# What is required
Can you reproduce the lines below word for word, leaving the pictures out?

(Word and element location records)
## begin
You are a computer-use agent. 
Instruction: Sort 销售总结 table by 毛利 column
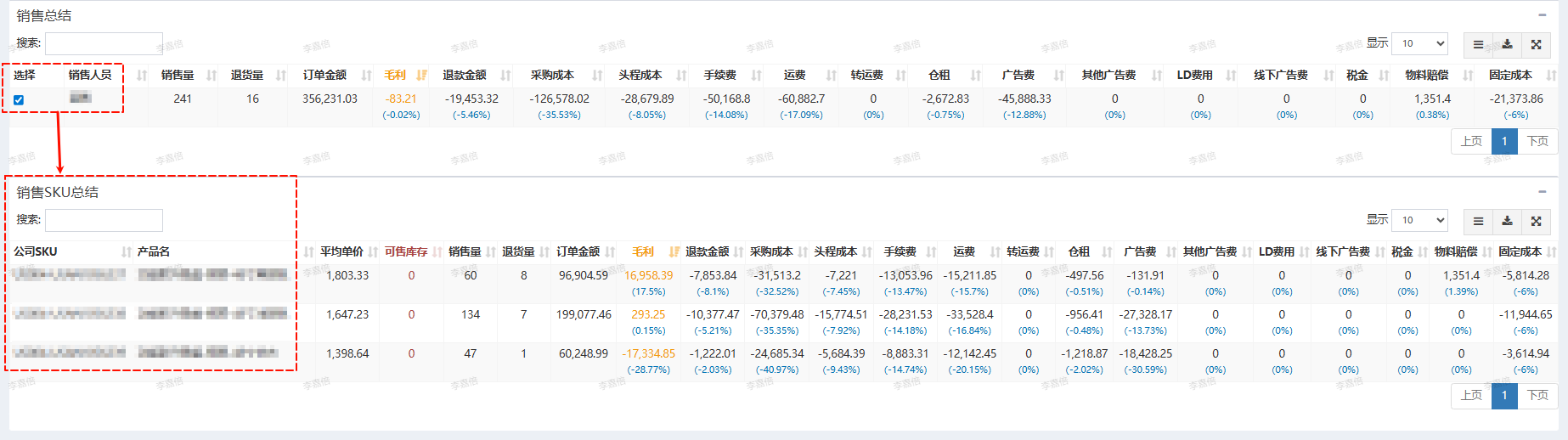(395, 75)
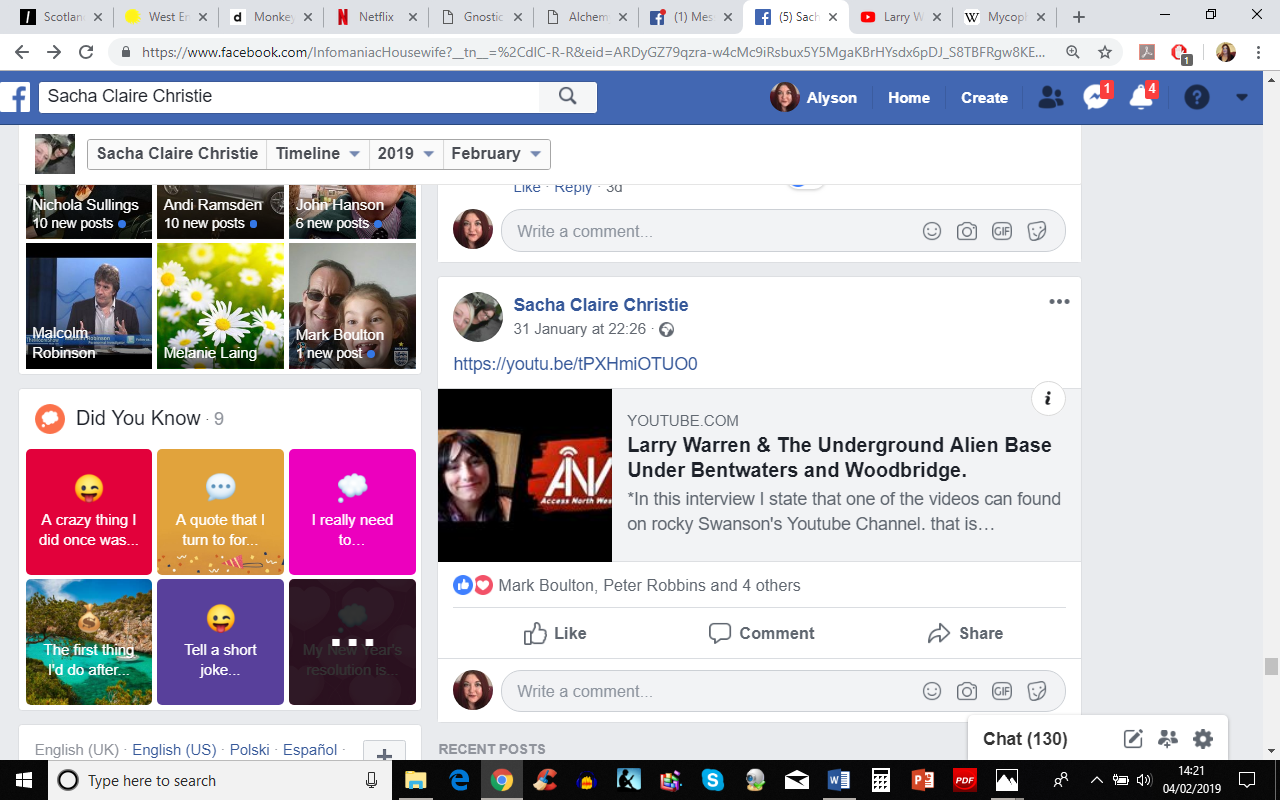
Task: Switch to the Netflix browser tab
Action: tap(376, 17)
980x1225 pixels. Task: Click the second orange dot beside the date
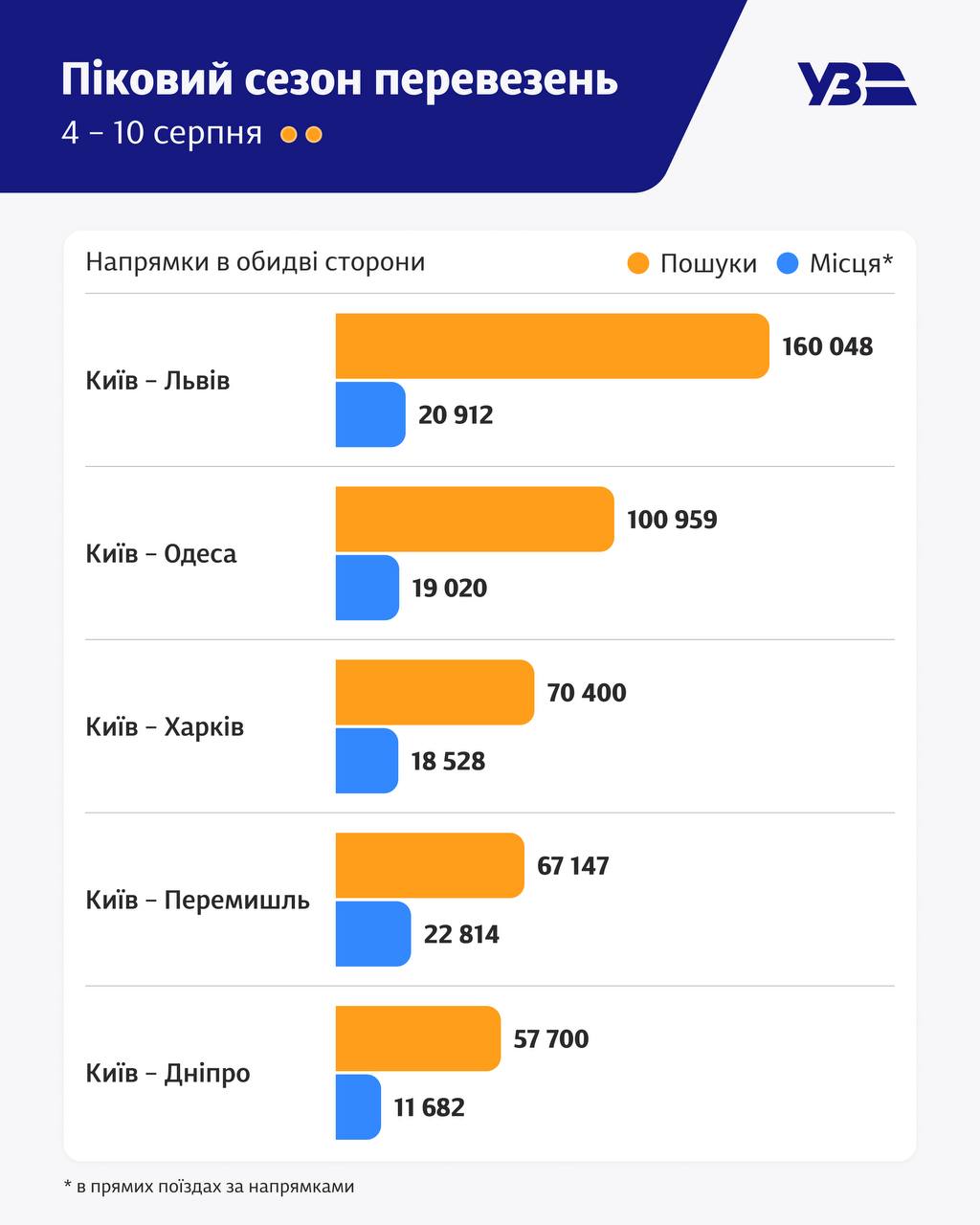pyautogui.click(x=313, y=135)
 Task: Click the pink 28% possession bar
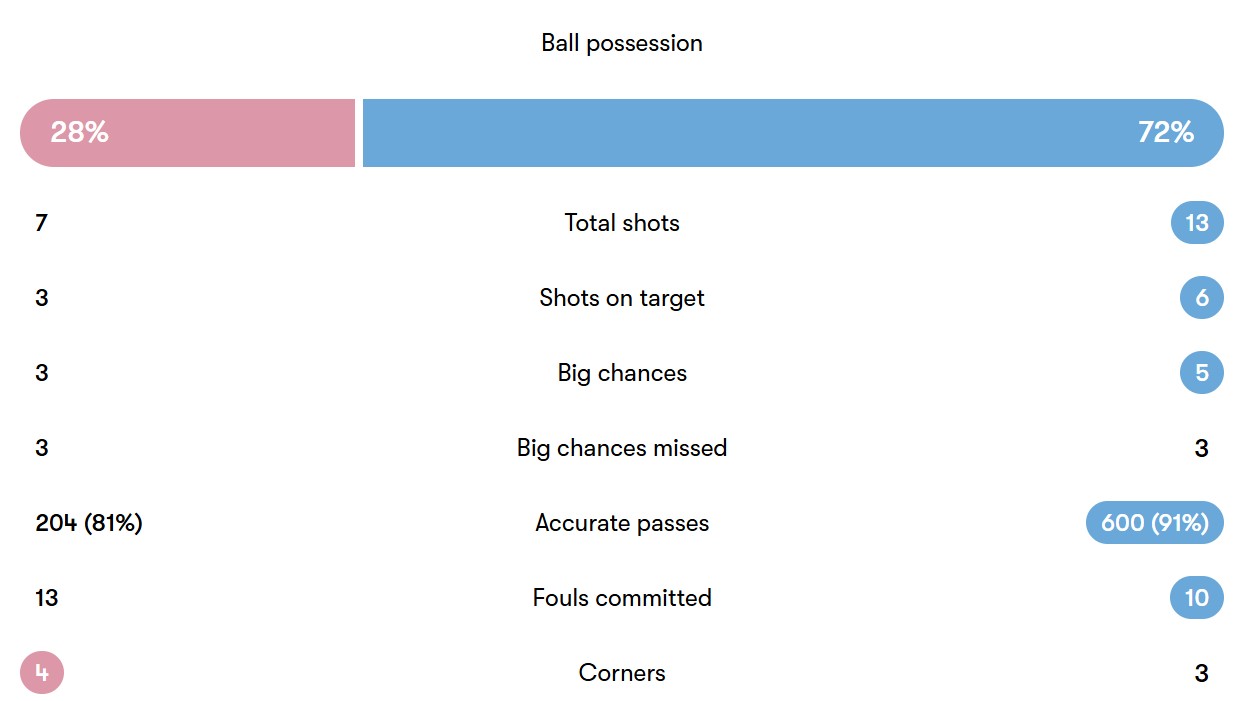187,133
## end
# Task answer
You are a computer-use agent. 
Instruction: Sort 销售总结 table by 毛利 column
(395, 75)
Task: Switch to the Netflix browser tab
Action: tap(376, 17)
980x1225 pixels. Task: Click the second orange dot beside the date
pyautogui.click(x=313, y=135)
 Task: Click the pink 28% possession bar
187,133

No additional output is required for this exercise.